## Your assignment
Where does the word "link" occur in the entries below? Copy every line that has it.

## The data

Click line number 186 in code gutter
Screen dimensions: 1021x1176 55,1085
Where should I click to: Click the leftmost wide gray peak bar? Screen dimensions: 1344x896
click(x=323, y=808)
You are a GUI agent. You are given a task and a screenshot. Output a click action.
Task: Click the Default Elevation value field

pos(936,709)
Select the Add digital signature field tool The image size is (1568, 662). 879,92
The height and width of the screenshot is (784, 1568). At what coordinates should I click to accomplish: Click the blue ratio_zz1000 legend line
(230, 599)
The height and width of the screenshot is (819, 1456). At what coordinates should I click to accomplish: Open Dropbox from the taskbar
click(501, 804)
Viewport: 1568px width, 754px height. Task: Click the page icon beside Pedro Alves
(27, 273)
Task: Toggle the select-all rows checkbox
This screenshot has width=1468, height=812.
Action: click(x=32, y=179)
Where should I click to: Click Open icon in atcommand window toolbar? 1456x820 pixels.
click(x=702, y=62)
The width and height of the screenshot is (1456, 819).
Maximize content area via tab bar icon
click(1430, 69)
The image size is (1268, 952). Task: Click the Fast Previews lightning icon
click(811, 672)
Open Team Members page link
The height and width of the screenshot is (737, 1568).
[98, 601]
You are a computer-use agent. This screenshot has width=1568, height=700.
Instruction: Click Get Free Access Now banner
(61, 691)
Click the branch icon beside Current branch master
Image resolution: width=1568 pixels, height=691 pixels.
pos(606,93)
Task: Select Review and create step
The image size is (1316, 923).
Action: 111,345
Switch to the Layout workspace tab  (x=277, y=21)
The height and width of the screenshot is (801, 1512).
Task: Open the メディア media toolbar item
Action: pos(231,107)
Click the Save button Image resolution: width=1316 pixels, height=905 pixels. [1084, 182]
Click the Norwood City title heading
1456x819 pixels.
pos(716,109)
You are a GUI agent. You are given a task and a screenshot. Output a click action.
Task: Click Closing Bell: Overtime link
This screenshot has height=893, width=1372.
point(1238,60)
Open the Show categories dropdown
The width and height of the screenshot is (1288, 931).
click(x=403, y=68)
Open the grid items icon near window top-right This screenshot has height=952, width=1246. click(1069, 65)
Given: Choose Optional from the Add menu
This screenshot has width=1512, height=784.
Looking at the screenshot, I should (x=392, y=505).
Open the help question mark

## Solution to the problem
Open Team Members page link
Task: Click Closing Bell: Overtime link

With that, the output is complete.